- Born: 28 August 1951 South London, England
- Died: 25 December 2008 (aged 57) Portsmouth, England, UK

Academic work
- Main interests: Military history, especially naval history and the life of Horatio Nelson
- Notable works: Nelson: The New Letters, Nelson: the Admiral and other works on Nelson

= Colin White (historian) =

British military historian

Colin Saunders White (28 August 1951 - 25 December 2008) was a British military historian, director of the Royal Naval Museum from 2006 until his death and one of Britain's leading experts on Admiral Horatio Nelson and the Battle of Trafalgar.

==Personal life==
The elder of two boys born to a chartered electrical engineer and a former Wren, he moved with his family from South London to Frinton-on-Sea, Essex, at a young age. Educated at Culford School, Bury St. Edmunds, he attended Southampton University, where he took his bachelor's degree in history in 1974, and King's College, London, where he took an M.A. in war studies in 1975.

Despite being profoundly deaf and asthmatic, White was a long-standing member of the Southsea Shakespeare Actors and a popular after-dinner speaker. He was a server at Portsmouth Cathedral, and a keen theatre and cinema goer.

In August 2006, White underwent an operation to remove a kidney, following a diagnosis of cancer. The cancer returned, however, and he died on Christmas Day 2008. As a mark of respect, all the ships in Portsmouth Harbour, including , lowered their ensigns to half-mast.

==Museum career==
Colin White first became a staff member of the Royal Naval Museum in September 1975 as a research assistant, rising to become Chief Curator in 1982, then Deputy Director and Head of Museum Services in 1996, with special responsibility for the Museum's ambitious Development Plan. In 2000, he was appointed Chairman of the Official Nelson Celebrations Committee, with responsibility for co-ordinating The Trafalgar 200 Festival, a national and international series of events to mark the bicentenary of Trafalgar in 2005. He was Chairman, Official Nelson Commemorations Committee, 2001-2006. In 2006 he was appointed Director of the Royal Naval Museum and was holding that position at the time of his death from cancer.

A well-known figure on the lecture circuit, he lectured on cruise ships, in the US, and in the UK. He regularly appeared in the British radio, TV and print media, especially during the bicentenary, when he presented his own Radio 4 series: "Nelson: the latest."

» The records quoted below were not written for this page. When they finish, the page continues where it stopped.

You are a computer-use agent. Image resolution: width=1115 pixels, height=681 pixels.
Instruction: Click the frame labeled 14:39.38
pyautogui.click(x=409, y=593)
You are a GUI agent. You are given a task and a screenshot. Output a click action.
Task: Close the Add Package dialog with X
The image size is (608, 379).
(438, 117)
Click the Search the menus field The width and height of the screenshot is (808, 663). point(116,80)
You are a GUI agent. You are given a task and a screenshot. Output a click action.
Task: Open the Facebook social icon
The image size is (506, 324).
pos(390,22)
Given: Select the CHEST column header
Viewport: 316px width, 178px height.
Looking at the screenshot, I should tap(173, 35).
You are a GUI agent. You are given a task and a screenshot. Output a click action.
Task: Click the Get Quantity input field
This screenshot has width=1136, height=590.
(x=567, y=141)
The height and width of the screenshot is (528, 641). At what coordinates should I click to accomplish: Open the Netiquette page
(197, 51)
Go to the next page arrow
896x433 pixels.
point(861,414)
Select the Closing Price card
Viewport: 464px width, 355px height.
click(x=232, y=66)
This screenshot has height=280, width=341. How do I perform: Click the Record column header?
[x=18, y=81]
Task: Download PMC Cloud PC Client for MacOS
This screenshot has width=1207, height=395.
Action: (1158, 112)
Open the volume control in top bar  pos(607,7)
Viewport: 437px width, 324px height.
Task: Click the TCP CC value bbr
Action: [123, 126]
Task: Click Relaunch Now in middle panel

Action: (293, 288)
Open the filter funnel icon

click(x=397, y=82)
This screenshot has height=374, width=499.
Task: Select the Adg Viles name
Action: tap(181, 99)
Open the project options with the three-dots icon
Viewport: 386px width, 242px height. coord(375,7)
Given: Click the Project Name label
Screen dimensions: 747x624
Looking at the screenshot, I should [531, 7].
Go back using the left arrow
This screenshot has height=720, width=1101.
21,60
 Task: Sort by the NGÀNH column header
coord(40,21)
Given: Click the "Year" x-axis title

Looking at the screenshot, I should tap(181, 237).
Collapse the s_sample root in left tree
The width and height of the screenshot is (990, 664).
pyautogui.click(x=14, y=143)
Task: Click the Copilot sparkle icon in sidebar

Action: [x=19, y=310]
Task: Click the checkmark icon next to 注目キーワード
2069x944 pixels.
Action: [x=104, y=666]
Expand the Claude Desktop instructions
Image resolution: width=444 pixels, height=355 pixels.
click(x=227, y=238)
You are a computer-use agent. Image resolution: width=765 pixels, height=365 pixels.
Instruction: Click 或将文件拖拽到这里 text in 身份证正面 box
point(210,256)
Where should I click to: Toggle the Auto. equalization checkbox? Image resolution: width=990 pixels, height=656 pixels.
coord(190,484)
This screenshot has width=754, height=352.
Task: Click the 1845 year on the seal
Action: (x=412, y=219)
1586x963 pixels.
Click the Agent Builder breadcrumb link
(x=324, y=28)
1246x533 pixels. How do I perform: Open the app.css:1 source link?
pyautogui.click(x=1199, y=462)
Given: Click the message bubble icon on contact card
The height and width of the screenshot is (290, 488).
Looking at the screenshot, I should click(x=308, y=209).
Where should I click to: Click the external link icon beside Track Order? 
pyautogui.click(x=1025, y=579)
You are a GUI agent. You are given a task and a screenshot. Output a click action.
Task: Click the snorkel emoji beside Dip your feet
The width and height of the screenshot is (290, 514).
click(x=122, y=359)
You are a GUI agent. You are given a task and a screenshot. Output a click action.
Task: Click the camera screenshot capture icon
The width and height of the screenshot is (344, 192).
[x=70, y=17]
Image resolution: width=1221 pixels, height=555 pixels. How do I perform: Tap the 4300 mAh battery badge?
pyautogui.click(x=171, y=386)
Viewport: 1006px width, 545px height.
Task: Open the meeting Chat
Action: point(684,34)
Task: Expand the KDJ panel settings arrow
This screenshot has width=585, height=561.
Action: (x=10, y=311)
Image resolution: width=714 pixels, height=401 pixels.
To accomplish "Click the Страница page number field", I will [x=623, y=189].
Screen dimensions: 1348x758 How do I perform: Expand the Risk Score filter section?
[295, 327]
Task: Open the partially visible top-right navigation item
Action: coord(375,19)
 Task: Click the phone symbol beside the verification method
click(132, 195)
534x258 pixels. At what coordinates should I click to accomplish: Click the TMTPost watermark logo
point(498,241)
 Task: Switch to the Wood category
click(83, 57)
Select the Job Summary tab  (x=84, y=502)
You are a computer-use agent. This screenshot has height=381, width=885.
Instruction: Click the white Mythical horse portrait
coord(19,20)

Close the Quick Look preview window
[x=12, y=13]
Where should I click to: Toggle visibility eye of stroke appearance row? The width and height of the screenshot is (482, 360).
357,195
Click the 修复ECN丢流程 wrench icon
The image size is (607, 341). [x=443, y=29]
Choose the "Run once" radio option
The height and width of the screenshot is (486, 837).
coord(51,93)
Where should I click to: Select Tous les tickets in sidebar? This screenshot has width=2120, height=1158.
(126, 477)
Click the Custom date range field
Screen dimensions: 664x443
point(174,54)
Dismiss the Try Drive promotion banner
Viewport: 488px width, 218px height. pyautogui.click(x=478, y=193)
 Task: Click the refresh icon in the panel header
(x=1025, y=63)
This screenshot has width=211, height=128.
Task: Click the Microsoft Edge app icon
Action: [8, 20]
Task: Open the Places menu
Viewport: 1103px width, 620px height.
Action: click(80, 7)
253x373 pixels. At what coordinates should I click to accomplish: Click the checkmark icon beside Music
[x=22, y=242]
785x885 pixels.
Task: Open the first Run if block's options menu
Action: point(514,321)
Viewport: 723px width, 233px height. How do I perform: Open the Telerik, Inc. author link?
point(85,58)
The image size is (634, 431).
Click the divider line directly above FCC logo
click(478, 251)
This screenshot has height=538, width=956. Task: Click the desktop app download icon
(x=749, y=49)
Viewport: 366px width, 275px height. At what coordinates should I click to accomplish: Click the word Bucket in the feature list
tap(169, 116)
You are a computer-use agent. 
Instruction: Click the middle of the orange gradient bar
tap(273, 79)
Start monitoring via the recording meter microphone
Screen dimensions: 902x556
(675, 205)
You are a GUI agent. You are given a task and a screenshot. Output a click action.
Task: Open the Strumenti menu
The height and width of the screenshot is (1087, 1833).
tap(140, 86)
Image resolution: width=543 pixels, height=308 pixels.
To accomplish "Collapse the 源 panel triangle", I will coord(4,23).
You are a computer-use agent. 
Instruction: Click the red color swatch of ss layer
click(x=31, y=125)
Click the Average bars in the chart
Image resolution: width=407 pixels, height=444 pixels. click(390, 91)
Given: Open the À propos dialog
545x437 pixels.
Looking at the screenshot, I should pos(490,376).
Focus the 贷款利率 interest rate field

Colin White was a Fellow of the Royal Historical Society, the Society of Antiquaries of London, and a Vice President of the Navy Records Society and of The 1805 Club.

==Awards and honours==

- Honorary D.Litt. degree, University of Portsmouth, 2004.
- Honorary MA degree, University of Chichester, 2005.
- Desmond Wettern Media Award 2006, "For being the most visible spokesman of Britain's maritime interests in 2005".
- Distinguished book Prize, Society for Military History, 2006.
- Longman-History Today Awards, 2006.
- Honorary Captain, Royal Naval Reserve, 2006.

==Published works==

- Victoria's navy: the end of the sailing navy. Havant, 1981.
- The Royal Navy in peace and war. Pitkin Pictorials, 1989.
- Victoria's navy: the heyday of steam. Emsworth, 1983.
- HMS Victory. Stroud: Alan Sutton, 1994.
- Nelson's last walk. Nelson Society, 1996.
- The Nelson companion. Stroud: Sutton, 1995; Stroud: Royal Naval Museum Publications [in association with] Sutton, 2005.
- The battle of Cape St Vincent, 14 February 1797. Shelton: The 1805 Club, 1997.
- 1797: Nelson's year of destiny: Cape St. Vincent and Santa Cruz de Tenerife. Stroud: Sutton, 1998; Paperback edition, Stroud: Sutton Pub., 2006.
- The Nelson Encyclopaedia. London: Chatham in association with the Royal Naval Museum, 2002.
- Nelson. Pitkin Biographical Guide. Hampshire: Jarrold Publishing, 2003.
- Nelson: the New Letters. Woodbridge: Boydell Press in association with the National Maritime Museum, 2005.
- Nelson: the Admiral. Stroud: Sutton, 2005.
- The Trafalgar Captains: Their Lives and Memorials. Colin White and the 1805 Club. London: Chatham, 2005.